Speaking after his re-election, Reynolds expressed his dismay at Labour’s national performance, but rejected the knee-jerk reactions, stating: “I think anyone jumping in with a pre-set take on what needs to happen needs to show some humility and reflect.

“Clearly it (Labour’s approach) hasn’t worked right now. This is a devastating defeat but I don’t think just assuming you go back to the approach necessarily of the Labour government years is right either, because we had run out of a lot of energy and ideas at that point.

“Around here (the North West), a very definitive message on the economy didn’t resonate and there were other problems with defence and security – we’ve got to listen to that. I think there are things the whole country can learn from that.”

When asked why Labour had haemorrhaged seats, Reynolds replied: “People were not convinced about Jeremy being Prime Minister. Some of that I thought was unfair, but the public get the final say and we’ve got to listen to that.”

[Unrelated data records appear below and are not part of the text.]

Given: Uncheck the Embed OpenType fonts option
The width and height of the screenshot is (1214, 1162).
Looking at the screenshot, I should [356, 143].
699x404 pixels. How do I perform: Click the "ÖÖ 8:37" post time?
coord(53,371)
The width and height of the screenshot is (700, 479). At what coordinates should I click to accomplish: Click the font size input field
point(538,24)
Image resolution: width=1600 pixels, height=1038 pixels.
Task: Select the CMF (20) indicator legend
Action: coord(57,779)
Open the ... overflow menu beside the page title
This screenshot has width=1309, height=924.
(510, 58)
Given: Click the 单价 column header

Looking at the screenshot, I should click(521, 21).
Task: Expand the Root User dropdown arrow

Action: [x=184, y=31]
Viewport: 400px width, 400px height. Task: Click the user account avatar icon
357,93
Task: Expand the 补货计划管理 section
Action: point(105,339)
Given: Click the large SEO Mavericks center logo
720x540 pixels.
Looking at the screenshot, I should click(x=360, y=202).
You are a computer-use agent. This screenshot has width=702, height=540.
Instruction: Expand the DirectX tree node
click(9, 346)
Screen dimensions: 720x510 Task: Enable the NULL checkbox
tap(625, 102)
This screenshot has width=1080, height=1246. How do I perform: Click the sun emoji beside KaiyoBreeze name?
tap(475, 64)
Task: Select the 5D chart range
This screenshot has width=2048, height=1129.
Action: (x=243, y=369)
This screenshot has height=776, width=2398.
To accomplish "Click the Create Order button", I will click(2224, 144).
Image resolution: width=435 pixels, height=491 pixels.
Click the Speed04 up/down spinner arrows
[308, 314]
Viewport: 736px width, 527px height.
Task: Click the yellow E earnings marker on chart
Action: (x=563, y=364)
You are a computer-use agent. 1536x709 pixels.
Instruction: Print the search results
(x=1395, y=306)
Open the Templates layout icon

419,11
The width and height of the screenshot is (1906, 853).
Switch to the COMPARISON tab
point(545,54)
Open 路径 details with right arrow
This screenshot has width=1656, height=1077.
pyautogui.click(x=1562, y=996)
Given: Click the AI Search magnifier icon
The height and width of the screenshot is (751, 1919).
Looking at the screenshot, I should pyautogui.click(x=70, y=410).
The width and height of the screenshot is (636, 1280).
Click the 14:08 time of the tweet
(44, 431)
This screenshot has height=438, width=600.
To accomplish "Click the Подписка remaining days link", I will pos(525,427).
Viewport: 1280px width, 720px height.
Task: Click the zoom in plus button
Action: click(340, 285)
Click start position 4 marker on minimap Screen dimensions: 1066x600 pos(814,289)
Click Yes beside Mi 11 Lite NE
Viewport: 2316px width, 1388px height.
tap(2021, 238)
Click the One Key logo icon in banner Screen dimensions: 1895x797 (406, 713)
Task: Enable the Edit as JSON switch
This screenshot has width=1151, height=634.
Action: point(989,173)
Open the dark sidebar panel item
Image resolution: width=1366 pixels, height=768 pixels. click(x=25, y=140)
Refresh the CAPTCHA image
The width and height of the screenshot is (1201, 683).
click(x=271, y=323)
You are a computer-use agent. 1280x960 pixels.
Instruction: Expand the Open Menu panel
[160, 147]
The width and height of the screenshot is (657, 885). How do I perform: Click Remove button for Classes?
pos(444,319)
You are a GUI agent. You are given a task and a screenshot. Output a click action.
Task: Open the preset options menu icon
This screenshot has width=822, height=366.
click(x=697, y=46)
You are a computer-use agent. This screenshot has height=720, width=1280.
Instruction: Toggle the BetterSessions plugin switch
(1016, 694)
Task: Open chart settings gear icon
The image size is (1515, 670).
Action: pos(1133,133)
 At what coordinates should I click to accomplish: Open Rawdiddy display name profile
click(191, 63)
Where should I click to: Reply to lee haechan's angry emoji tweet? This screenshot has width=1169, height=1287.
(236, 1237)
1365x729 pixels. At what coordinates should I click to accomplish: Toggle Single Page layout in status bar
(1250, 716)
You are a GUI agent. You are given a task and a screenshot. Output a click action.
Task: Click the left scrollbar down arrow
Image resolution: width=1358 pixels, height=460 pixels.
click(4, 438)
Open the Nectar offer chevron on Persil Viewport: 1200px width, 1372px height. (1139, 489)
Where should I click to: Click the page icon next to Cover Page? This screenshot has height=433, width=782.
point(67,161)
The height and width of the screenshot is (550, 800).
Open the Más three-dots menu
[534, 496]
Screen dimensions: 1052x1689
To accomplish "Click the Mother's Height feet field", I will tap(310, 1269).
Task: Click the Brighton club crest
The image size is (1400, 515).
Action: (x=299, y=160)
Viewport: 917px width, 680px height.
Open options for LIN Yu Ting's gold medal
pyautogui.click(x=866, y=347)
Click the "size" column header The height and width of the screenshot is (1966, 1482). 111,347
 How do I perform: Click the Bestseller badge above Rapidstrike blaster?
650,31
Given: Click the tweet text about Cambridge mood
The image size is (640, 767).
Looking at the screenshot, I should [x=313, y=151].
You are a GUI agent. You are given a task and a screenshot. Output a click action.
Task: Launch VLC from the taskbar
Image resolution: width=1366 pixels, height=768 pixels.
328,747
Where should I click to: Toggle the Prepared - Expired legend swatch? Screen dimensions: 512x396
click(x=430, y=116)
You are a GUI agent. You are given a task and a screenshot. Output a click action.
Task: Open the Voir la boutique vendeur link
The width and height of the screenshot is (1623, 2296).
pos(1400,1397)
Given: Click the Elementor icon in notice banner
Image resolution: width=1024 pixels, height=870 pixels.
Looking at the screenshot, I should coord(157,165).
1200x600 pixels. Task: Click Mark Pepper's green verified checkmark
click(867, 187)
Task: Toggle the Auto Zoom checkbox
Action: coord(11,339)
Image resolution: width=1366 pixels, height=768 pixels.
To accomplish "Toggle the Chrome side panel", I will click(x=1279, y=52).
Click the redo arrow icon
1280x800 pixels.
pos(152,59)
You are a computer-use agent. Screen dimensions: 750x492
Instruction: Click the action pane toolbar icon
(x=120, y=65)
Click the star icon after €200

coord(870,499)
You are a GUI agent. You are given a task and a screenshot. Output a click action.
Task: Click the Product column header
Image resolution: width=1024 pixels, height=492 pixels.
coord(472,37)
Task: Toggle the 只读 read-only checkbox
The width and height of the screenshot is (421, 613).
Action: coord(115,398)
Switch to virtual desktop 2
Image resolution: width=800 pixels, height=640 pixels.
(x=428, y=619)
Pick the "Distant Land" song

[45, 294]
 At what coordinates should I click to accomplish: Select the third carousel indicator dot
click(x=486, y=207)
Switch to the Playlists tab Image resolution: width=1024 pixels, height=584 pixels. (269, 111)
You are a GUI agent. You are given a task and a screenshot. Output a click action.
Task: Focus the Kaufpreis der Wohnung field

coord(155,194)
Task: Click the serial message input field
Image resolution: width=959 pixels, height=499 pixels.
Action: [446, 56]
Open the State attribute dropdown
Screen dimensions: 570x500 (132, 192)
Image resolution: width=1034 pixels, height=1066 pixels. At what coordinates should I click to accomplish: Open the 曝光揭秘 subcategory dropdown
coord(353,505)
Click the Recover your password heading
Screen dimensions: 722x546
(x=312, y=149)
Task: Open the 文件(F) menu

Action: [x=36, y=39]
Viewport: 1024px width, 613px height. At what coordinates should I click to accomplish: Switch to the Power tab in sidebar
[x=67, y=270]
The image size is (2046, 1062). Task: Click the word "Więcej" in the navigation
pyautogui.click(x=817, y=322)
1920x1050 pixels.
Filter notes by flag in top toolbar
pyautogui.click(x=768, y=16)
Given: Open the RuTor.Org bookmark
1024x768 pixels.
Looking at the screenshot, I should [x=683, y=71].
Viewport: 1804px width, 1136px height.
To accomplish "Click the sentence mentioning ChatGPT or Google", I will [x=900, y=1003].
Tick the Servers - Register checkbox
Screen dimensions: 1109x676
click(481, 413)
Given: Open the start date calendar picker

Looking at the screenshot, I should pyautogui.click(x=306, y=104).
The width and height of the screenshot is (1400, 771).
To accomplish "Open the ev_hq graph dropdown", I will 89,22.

Conservative candidate Tayub Amjad won 38% of the vote, which saw the party’s share decrease by 0.2%, had said that if Boris Johnson were to receive a majority, he would be able to deliver on his promise of getting Brexit done. 

Stalybridge and Hyde had voted to leave the European Union by 59.3% in 2016, which suggested that it would be favourable to the Conservatives and Nigel Farage’s Brexit party.

The latter’s candidate Julian Newton came in third, receiving 8.5% of the votes, while pro-remain candidates Julie Wood for the Green Party and the Liberal Democrats’ Jamie Dwan trailed behind, receiving 3.3% and 4.3% of the vote respectively.

The Liberal Party’s John Edge failed to make an impression and brought up the rear with 1.0% of the vote.

Reynolds may have held his seat, but the struggle for Stalybridge & Hyde displayed the struggles that the Labour party had up and down the country throughout election night.